### EXCERPTED PASSAGE
The data supports such sentiments. Textile Exchange’s 2020 Organic Cotton Market Report revealed data collected for the 2018/19 harvest year. The report showed an increase of 31 per cent in organic cotton production over the previous year – making this the second-largest harvest on record after 2009/10.

Anecdotal evidence suggests demand for organic cotton continues to grow amid an increase in interest and enthusiasm around sustainability issues, particularly among the younger generation. In pure marketing terms, organic remains the most recognisable of the cotton ‘brands’ among consumers.

Alongside this optimistic picture, challenges remain on the horizon for brands. As well the difficulty of matching the supply of organic with demand, another question for brands and retailers is the issue of authenticity. Put another way: how can they have confidence the organic cotton in their products is the real thing – and, for instance, free from GMO contamination?

This question has reared its head in recent years, especially as reports about organic cotton fraud have shaken the industry and raised challenges around marketing claims by brands.

For example, last year a serious case of organic cotton fraud was found in India following an investigation by the Global Organic Textile Standard (GOTS) which uncovered 20,000 metric tons of fake organic cotton.

### DO THIS
Write out the organic cotton passage word for word, from "This question has" up to and including "fake organic cotton.". The material that comes after the organic cotton passage is separate from it.

### GIVEN ENTRIES
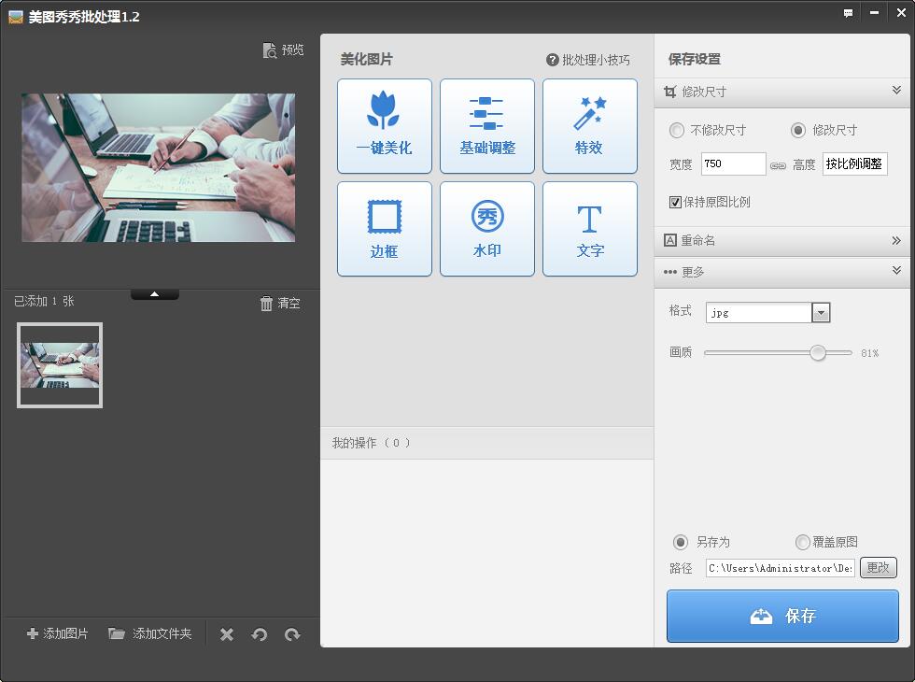Screen dimensions: 915x682
Task: Select the 一键美化 one-click beautify tool
Action: click(x=384, y=125)
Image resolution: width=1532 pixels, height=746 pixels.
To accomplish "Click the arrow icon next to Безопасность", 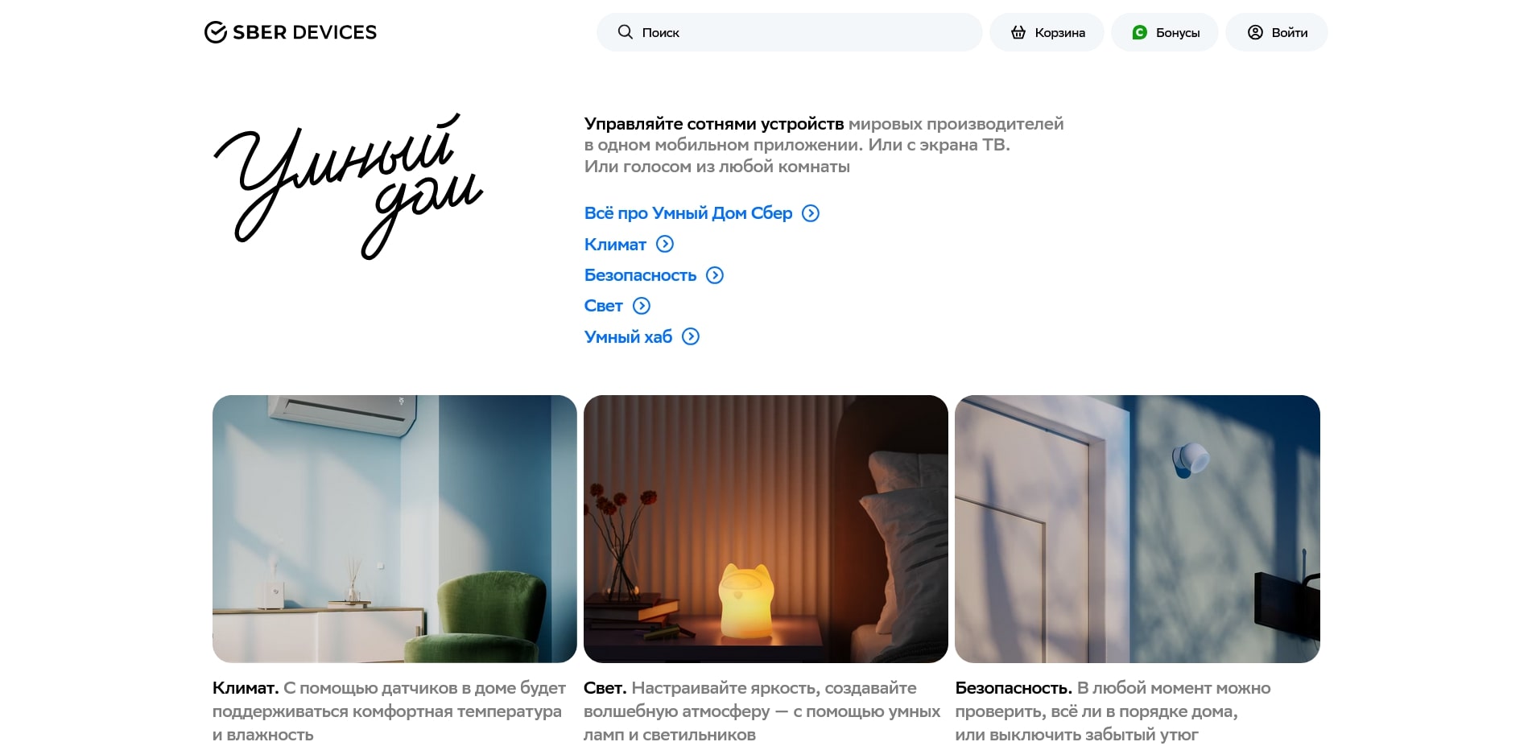I will pyautogui.click(x=715, y=275).
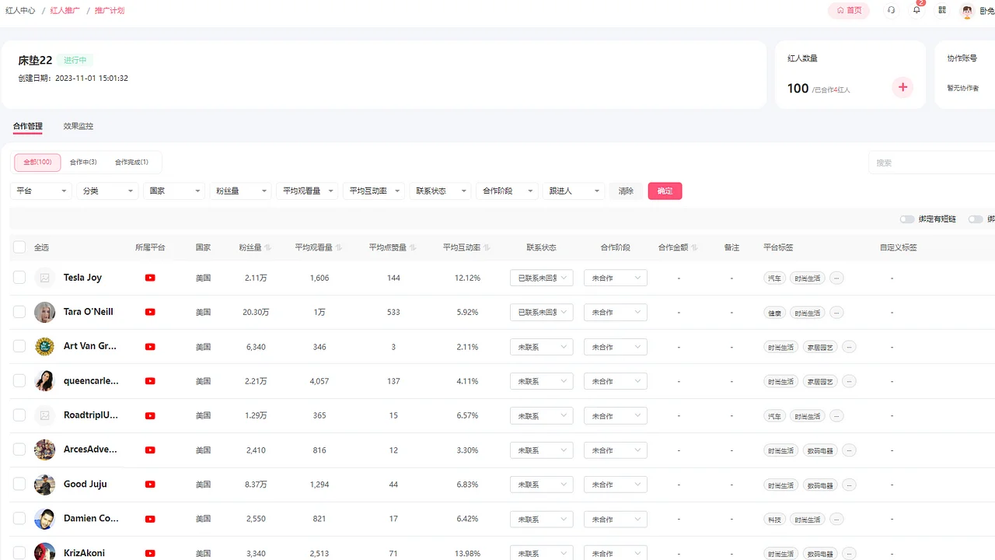Check the checkbox on Tesla Joy's row
The height and width of the screenshot is (560, 995).
[19, 278]
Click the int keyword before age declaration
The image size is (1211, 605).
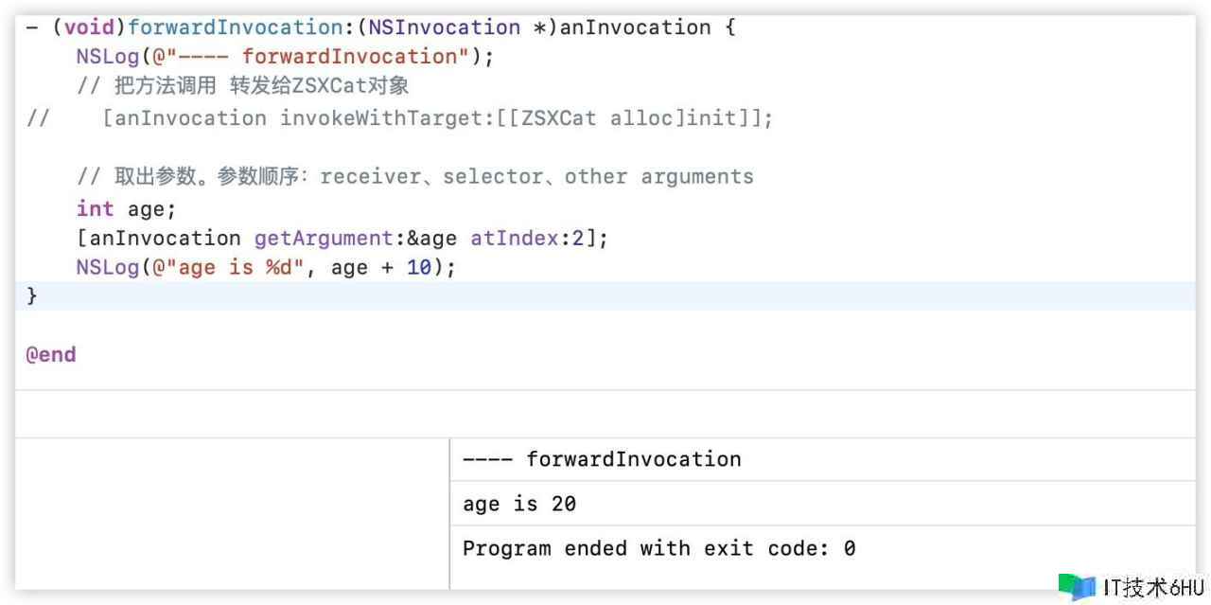[x=95, y=209]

### ANSWER TO THIS TASK
This question has reared its head in recent years, especially as reports about organic cotton fraud have shaken the industry and raised challenges around marketing claims by brands.

For example, last year a serious case of organic cotton fraud was found in India following an investigation by the Global Organic Textile Standard (GOTS) which uncovered 20,000 metric tons of fake organic cotton.